Tom and John are decommissioning our old, cursed “edge workers”. We run mainly two kinds of servers: edges that take traffic from the Internet and feed them into our proxy network, and workers that run actual Fly Machines. For historical reasons (those being: the founders made annoying decisions) we have on one of our upstreams a bunch of dual-role machines. Not for long.
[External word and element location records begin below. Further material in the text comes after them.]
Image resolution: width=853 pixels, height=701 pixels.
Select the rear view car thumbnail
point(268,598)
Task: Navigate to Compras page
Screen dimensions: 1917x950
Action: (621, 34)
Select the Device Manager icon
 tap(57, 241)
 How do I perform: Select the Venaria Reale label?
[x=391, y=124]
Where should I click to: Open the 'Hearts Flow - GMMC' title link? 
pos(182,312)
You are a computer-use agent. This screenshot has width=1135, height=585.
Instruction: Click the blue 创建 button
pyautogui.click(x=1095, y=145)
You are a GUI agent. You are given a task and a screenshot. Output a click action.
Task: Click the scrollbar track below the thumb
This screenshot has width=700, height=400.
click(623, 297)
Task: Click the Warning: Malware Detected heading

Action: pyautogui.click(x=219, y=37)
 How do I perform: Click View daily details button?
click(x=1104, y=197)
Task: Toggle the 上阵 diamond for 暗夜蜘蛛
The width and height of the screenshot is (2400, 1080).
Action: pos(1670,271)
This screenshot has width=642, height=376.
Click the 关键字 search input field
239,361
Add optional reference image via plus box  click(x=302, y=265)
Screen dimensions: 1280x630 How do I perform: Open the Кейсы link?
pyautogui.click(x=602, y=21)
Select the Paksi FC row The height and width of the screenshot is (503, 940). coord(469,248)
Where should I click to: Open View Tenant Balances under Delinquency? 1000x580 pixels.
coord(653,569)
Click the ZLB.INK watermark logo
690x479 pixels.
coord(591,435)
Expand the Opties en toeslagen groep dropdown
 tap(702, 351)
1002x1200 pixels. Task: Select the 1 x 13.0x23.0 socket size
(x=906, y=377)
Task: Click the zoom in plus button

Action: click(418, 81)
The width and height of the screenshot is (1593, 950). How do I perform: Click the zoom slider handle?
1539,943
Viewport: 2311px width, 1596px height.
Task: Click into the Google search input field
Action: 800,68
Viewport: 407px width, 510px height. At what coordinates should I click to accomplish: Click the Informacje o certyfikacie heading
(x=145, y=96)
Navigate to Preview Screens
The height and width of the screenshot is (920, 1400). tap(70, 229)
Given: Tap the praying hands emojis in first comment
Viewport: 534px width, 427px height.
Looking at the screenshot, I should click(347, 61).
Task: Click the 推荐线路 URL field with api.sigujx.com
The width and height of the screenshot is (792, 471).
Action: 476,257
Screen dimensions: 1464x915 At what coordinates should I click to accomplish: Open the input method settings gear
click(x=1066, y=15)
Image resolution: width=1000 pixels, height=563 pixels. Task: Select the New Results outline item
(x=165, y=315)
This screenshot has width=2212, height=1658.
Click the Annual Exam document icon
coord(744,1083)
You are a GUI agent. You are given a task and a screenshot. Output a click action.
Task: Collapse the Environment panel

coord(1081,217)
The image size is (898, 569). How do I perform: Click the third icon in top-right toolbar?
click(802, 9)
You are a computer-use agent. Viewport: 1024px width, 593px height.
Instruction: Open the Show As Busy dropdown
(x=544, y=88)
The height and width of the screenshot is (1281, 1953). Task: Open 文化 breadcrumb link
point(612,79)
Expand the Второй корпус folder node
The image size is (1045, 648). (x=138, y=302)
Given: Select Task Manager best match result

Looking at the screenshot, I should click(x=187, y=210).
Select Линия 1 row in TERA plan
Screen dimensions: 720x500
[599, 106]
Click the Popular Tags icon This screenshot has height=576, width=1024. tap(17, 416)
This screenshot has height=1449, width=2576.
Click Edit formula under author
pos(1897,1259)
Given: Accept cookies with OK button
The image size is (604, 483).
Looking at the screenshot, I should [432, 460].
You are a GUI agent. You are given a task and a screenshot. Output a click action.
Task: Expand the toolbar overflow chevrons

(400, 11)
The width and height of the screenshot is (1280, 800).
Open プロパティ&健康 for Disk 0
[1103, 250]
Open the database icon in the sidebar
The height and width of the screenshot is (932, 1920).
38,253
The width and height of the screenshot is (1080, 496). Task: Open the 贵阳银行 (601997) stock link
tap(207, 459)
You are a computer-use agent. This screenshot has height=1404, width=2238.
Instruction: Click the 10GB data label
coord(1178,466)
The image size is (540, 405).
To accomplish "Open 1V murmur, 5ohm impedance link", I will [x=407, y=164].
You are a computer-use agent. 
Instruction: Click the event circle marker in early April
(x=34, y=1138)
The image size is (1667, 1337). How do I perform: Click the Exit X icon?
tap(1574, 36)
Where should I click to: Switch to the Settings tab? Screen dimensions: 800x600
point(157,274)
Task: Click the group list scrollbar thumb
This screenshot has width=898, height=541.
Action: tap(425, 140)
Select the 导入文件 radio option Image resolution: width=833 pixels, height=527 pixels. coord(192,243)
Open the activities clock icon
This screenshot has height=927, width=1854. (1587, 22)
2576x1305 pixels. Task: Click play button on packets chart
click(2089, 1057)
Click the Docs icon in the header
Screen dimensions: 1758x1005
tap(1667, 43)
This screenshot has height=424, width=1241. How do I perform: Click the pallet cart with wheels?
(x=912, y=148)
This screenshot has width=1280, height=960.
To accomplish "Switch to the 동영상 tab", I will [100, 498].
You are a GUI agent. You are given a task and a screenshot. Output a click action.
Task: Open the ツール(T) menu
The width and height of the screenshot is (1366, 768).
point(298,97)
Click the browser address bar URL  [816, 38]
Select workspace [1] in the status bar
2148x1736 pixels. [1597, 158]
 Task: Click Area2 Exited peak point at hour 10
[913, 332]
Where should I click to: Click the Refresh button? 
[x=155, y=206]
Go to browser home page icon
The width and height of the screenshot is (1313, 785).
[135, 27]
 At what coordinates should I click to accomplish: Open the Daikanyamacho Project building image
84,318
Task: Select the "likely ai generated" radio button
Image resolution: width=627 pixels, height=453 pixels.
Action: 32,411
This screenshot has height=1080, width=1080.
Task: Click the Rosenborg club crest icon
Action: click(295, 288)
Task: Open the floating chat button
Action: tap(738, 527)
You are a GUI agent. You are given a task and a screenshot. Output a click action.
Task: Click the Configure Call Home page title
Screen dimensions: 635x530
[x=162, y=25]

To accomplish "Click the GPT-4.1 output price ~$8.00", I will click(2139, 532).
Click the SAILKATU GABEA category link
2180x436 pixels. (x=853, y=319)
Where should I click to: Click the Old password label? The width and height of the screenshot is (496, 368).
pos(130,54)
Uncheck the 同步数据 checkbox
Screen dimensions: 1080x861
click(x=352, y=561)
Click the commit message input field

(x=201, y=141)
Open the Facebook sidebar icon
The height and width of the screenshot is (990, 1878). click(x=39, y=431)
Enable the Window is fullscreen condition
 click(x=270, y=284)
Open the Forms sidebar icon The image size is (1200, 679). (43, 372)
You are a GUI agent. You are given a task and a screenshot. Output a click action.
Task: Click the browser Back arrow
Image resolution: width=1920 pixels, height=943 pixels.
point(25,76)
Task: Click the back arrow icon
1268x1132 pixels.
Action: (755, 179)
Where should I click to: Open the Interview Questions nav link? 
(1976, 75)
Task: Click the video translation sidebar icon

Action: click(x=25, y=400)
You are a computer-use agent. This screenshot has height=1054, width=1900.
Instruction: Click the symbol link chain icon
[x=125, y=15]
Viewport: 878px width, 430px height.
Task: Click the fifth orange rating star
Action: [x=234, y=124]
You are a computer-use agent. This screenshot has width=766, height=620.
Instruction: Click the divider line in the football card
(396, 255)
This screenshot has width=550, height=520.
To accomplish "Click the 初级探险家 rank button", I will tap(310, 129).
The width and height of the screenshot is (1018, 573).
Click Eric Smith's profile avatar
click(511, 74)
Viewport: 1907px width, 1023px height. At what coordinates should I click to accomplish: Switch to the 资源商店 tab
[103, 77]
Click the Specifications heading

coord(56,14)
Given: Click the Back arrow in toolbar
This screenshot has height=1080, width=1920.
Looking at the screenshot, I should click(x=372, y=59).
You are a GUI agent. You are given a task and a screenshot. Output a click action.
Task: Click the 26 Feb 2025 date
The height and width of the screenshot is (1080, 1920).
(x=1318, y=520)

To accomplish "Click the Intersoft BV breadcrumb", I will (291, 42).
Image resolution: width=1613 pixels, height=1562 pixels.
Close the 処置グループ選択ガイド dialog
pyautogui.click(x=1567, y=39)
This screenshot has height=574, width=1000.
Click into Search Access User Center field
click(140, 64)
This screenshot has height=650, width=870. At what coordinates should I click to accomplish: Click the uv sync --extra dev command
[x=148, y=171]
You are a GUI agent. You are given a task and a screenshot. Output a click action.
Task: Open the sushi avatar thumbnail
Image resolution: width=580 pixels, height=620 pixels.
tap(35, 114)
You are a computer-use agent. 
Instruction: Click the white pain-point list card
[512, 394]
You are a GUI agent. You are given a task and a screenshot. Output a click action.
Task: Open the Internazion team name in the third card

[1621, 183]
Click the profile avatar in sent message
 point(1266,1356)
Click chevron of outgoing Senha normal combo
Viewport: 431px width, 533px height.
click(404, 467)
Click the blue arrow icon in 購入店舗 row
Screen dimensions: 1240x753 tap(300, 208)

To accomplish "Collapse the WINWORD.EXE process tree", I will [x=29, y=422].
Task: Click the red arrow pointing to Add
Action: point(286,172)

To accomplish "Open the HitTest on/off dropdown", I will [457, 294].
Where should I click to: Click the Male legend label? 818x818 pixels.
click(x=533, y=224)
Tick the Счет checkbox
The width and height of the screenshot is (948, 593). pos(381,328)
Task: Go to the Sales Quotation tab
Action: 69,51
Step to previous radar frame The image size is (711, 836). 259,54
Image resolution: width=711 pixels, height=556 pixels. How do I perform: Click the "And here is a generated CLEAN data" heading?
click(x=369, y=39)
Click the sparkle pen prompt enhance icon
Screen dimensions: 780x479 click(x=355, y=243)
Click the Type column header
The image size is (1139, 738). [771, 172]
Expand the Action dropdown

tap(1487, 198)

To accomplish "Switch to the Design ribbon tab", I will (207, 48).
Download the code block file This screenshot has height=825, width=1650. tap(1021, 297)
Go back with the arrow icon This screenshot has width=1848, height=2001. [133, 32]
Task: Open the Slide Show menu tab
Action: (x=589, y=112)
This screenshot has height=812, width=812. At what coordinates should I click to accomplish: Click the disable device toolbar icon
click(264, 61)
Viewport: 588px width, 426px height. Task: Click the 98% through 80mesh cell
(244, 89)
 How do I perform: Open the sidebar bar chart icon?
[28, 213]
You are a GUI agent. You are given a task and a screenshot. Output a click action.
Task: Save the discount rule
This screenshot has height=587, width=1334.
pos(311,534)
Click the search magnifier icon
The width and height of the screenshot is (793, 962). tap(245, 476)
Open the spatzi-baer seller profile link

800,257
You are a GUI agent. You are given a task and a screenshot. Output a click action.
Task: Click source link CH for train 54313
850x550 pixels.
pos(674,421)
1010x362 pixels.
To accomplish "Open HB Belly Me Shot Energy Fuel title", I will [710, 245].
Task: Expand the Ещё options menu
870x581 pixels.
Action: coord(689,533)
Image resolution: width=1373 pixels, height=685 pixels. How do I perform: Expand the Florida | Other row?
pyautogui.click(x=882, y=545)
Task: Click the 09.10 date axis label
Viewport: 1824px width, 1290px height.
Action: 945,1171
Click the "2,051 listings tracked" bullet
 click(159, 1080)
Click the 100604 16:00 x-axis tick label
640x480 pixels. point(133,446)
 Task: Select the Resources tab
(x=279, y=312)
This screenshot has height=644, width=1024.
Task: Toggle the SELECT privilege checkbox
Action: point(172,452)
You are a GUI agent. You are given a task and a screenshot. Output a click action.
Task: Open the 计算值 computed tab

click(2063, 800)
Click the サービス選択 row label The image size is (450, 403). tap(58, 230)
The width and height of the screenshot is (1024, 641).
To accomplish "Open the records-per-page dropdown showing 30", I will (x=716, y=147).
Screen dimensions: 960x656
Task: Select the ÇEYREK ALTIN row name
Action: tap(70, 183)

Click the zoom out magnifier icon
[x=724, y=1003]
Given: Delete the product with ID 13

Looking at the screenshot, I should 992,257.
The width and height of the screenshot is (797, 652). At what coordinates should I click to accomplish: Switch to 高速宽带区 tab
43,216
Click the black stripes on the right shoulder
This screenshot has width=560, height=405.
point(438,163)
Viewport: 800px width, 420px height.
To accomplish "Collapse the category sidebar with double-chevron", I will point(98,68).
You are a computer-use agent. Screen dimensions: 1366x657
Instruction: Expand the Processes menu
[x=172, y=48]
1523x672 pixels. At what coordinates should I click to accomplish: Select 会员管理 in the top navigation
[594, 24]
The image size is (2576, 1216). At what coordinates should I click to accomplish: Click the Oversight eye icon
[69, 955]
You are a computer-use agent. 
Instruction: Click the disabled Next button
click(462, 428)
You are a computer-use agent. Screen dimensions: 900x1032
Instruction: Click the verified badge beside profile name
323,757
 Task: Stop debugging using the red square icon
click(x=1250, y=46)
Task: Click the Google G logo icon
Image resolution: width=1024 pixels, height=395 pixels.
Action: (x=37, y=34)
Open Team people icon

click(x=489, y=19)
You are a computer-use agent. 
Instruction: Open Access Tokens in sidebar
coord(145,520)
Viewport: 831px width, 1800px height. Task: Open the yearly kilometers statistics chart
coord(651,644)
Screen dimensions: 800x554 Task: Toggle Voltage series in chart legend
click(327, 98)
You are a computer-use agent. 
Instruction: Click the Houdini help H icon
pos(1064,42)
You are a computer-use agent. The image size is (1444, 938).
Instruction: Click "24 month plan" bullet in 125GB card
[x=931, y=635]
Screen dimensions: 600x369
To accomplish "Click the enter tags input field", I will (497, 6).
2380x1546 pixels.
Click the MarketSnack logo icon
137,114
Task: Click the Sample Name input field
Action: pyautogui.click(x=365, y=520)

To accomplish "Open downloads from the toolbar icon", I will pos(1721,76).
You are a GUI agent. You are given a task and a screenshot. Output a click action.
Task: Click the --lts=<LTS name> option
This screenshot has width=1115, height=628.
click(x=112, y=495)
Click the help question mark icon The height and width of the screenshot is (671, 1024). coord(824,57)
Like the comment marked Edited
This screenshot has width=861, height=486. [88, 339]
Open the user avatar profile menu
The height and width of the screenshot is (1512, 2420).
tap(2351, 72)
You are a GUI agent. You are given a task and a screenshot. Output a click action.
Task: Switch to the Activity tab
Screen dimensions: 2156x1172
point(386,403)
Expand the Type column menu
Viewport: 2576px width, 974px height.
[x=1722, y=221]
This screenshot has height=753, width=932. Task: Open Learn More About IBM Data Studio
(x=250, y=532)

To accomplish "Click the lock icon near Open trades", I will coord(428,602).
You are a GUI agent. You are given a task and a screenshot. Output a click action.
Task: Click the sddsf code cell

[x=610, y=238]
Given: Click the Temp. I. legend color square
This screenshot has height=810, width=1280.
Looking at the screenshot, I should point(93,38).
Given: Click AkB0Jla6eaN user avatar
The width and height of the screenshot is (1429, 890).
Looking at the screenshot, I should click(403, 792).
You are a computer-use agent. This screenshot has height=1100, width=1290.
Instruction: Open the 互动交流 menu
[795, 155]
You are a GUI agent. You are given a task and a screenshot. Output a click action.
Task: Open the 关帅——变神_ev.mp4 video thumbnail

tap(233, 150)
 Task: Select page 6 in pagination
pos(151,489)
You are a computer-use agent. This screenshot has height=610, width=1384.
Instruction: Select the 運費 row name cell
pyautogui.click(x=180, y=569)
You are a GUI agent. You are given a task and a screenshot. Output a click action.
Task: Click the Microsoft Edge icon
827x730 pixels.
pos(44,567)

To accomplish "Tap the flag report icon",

You may not like it, but this is what peak performance looks like:

root@edge-nac-fra1-558f: ~
$ danger-host-self-destruct-i-want-pain
!!!!!!!!!!!!!!!!!!!!!!!!!!!!!!!!!!!!!!!!!!!!!!!!!!!!!!!!!!!!!!!!!!!!!!!!!!!!!
!!!!!DANGER!!!!!!!!!!!!!!!!!!!!!!!!!!!!!!!!!!!!!!!!!!!!!!!!!!!!!!!DANGER!!!!!
!!!!!DANGER!!!!!  _____          _   _  _____ ______ _____   !!!!!DANGER!!!!!
!!!!!DANGER!!!!! |  __ \   /\   | \ | |/ ____|  ____|  __ \  !!!!!DANGER!!!!!
!!!!!DANGER!!!!! | |  | | /  \  |  \| | |  __| |__  | |__) | !!!!!DANGER!!!!!
!!!!!DANGER!!!!! | |  | |/ /\ \ | . ` | | |_ |  __| |  _  /  !!!!!DANGER!!!!!
!!!!!DANGER!!!!! | |__| / ____ \| |\  | |__| | |____| | \ \  !!!!!DANGER!!!!!
!!!!!DANGER!!!!! |_____/_/    \_\_| \_|\_____|______|_|  \_\ !!!!!DANGER!!!!!
!!!!!DANGER!!!!!!!!!!!!!!!!!!!!!!!!!!!!!!!!!!!!!!!!!!!!!!!!!!!!!!!DANGER!!!!!
!!!!!!!!!!!!!!!!!!!!!!!!!!!!!!!!!!!!!!!!!!!!!!!!!!!!!!!!!!!!!!!!!!!!!!!!!!!!!

This script will TOTALLY DECOMMISSION and DESTROY this host and REMOVE IT
PERMANENTLY from the Fly.io fleet.
To proceed, enter the hostname: edge-nac-fra1-558f

Correct, this host is edge-nac-fra1-558f.

To proceed, repeat verbatim "Yes, IRREVERSIBLY decommission"
-> Yes, IRREVERSIBLY decommission
This is your LAST CHANCE. Press ENTER to run away to safety. Press '4' to begin.

Migration is a theme of this bulletin; like we said last week, it has been kind of our “white whale”.

We have not forgotten last week’s promise to publish Matt’s incident handling process documents, but Matt wants to clean them up a bit more. We’ll keep mentioning it in updates until Matt lets us release them.

This is a small fraction of our infra team! These are just highlights; things that stuck out to us at the end of the week.